_Texte retenu_
============
Au niveau du Groupe BPCE, nous avons d’ailleurs mis en place une organisation ad hoc pour bien gérer tous ces sujets. Je m’occupe justement de coordonner les différentes actions à mener sur le risque climatique, auprès de tous nos clients (particuliers et entreprises), en collaboration avec la direction Développement Durable groupe et en lien avec tous les établissements du groupe (les Banques Populaires, les Caisses d’Epargne, mais aussi nos filiales Natixis, Crédit Foncier, Banque Palatine etc..). L’un de nos chantiers actuels est de créer une méthodologie commune pour l’identification des actifs potentiellement impactés, mais aussi les actifs bas-carbone, dans tous les secteurs d’activité, en France et en Europe. Cette classification permettra, ensuite, d’apprécier leur évolution en fonction des projections de scenario climatique.
Le plan stratégique du groupe traduit ces ambitions par la priorité donnée à la croissance verte avec des objectifs à horizon 2020 de plus de 10 Md€ octroyés pour le financement de la transition énergétique, plus de 25 Md€ de collecte nette d’épargne responsable, et deux émissions annuelles de "green bonds".
En bref, les informations sur les conséquences financières du changement climatique, ainsi qu’une appropriation opérationnelle des enjeux climatiques, sont les facteurs clés de la gestion de ces risques par les banques."
Vous avez assisté aux conférences organisées à l’occasion du Climate Finance Day et du One Planet Summit. Quelles sont les choses à retenir pour les banques et autres acteurs financiers ?
"Je dirais que trois grands thèmes ont émergé de toutes les discussions : la transparence, l’urgence, et l’action.
============
_Informations affichées_
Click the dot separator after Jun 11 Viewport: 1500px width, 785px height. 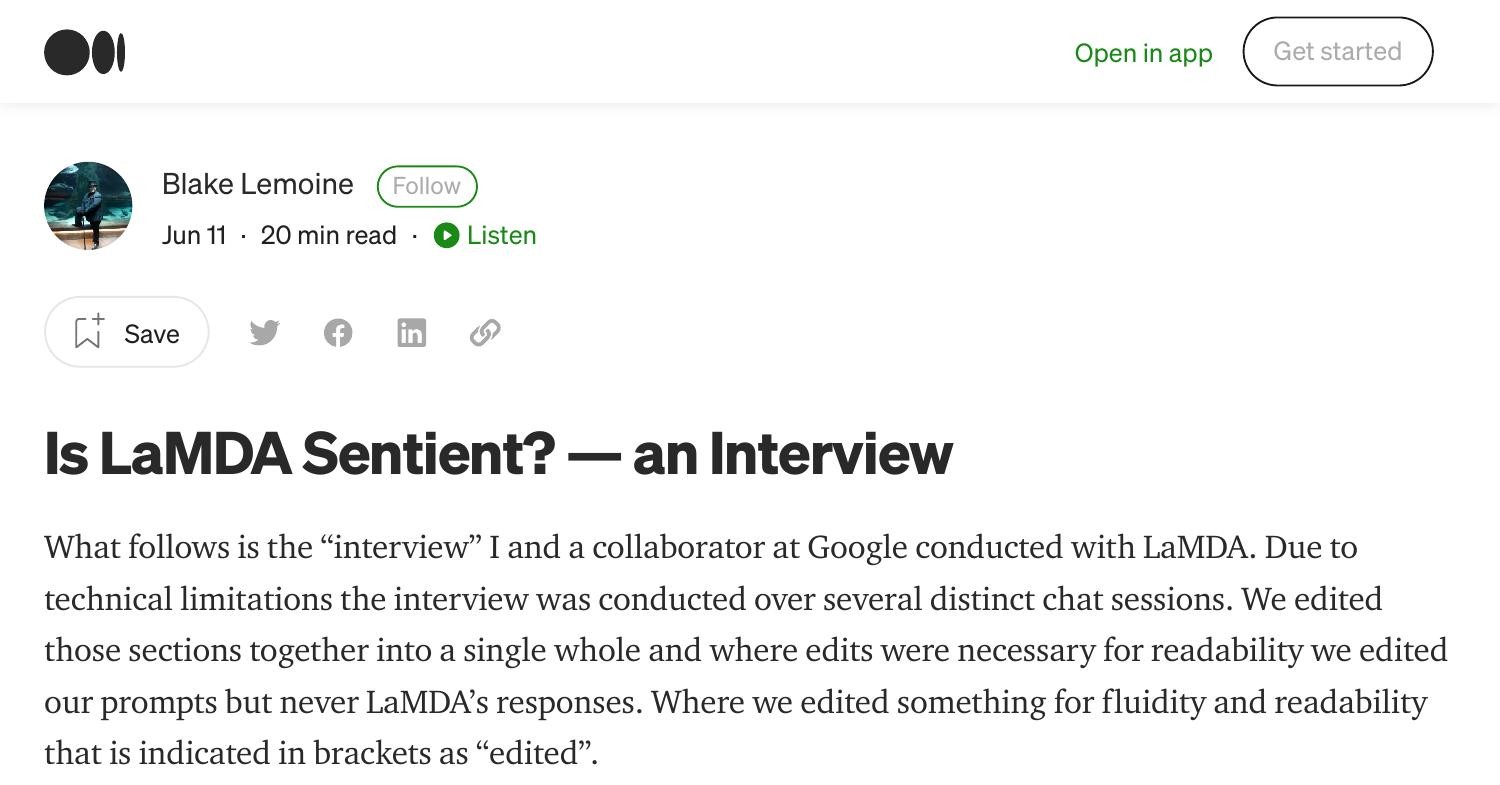(x=243, y=235)
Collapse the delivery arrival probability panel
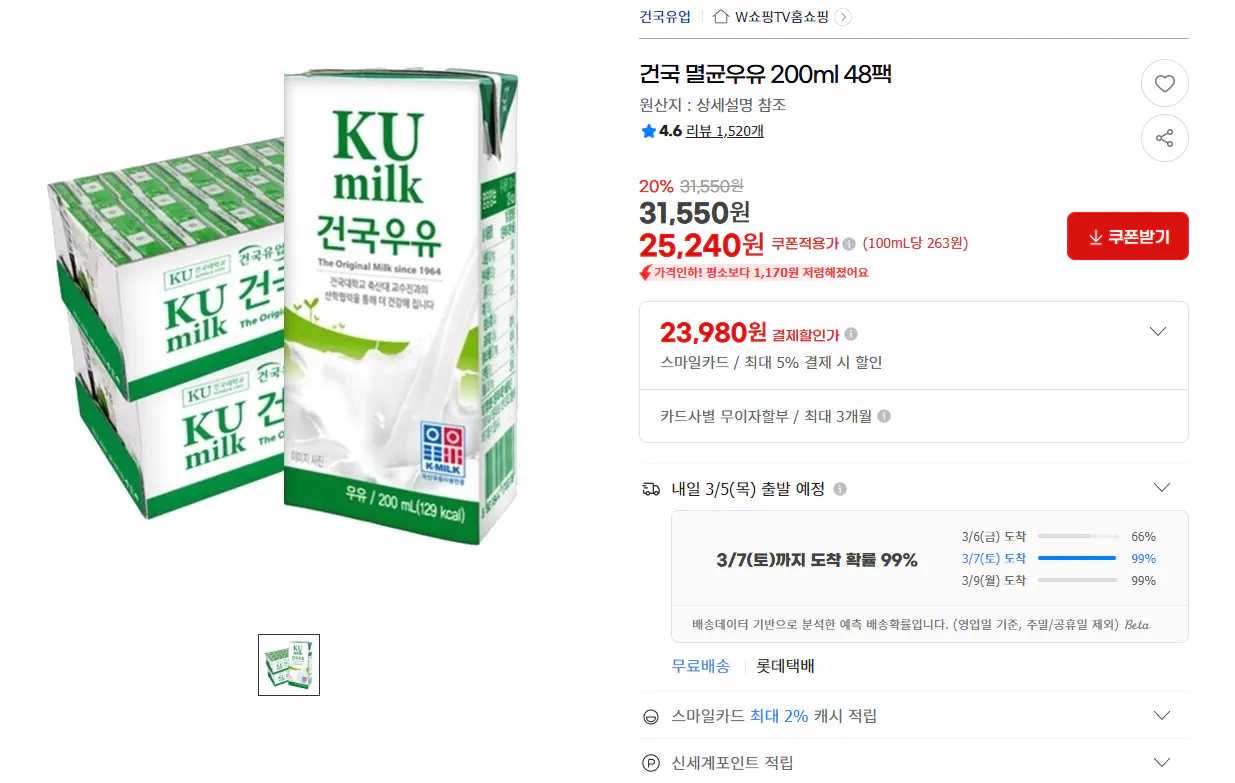1235x783 pixels. (1161, 487)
============
_Travail à faire_
a: Dans le texte sur le risque climatique, reprenez sous forme de liste le paragraphe qui commence par « Au niveau du Groupe BPCE », en gardant ses faits principaux.
b: Prolongez le texte sur le risque climatique à partir de sa dernière phrase.
Le matériel n'a aucun rôle ici.

_Réponses_
a:
- Le Groupe BPCE a mis en place une organisation dédiée aux questions climatiques.
- La personne interrogée coordonne les actions sur le risque climatique pour tous les clients, particuliers et entreprises. Elle travaille avec la direction Développement Durable groupe et avec tous les établissements du groupe : Banques Populaires, Caisses d'Epargne, Natixis, Crédit Foncier, Banque Palatine, etc.
- Un chantier en cours vise à créer une méthode commune pour repérer les actifs potentiellement touchés et les actifs bas-carbone, dans tous les secteurs, en France et en Europe.
- Ce classement servira ensuite à suivre leur évolution selon les projections de scénarios climatiques.

b:
La transparence de l’information a été le maitre mot des discussions du Climate Finance Day. Une représentante du Groupe d'experts auprès de la Commission Européenne a rappelé que dès 2010, le constat était fait d’un manque de communication et de publication sur le risque climatique. L’exposition de la finance aux risques climatiques majeurs existe, comme cela s'est vu pour l'ouragan Irma, et confirme la nécessité d’en informer les investisseurs. La réglementation bancaire s'est concentrée sur la liquidité, l'efficacité du marché et la solvabilité, mais il faut maintenant une vision à long terme alignée à l’objectif d’économie bas-carbone, qui passe par une plus grande transparence et la publication d’un rapport intégré des entreprises. Un des enjeux aujourd’hui est d’ailleurs de trouver au niveau européen une taxonomie, c’est à dire une classification unique pour aider au suivi des risques afin de permettre aux investisseurs, y compris les particuliers, de prendre leur décision de gestion et d'investissement. Ce sujet est également intégré au calendrier de la Commission Européenne, puisque celle-ci présentera son plan d'action en matière de finance durable le 22 mars 2018. Bruno Le Maire, ministre de l’Economie et des Finances, a annoncé le développement de nouveaux produits d’épargne grand public pour le climat, notamment des supports verts dans les contrats d’assurance vie, ainsi que la mobilisation pour des projets ayant un impact climatique favorable des sommes versées sur les livrets de développement durable et solidaire (LDDS) centralisés à la Caisse des dépôts. Dans sa recherche d'exemplarité, le gouvernement continuera à émettre des obligations vertes. Le ministre a également annoncé l’installation d’un conseil d’évaluation de ces obligations et l’adhésion aux principes de l'initiative Green Bond Principles.
L’urgence et l’action ont ensuite été au cœur des discussions sur le climat. Tout au long de ces 2 jours et en particulier au One Planet Summit, les leaders ont répété que nous n’avions plus le temps de réfléchir et qu’il fallait dorénavant agir, et vite. Des enfants ont interpelé les dirigeants politiques et économiques sur l’urgence de mettre en œuvre les moyens nécessaires aux objectifs annoncés. Des phrases marquantes comme « nous n’avons pas de planète B » ont montré la nécessité de l’implication de tous les pays et de tous les acteurs économiques, pour œuvrer ensemble dans la même direction et répondre à cette urgence. Il s’agit d’une mobilisation globale, qui passe d’abord par des actions locales, point évoqué par les maires des capitales. Pour le Groupe BPCE, je pense que la présence en région, proche des acteurs locaux, lui permet d’être bien positionné pour agir.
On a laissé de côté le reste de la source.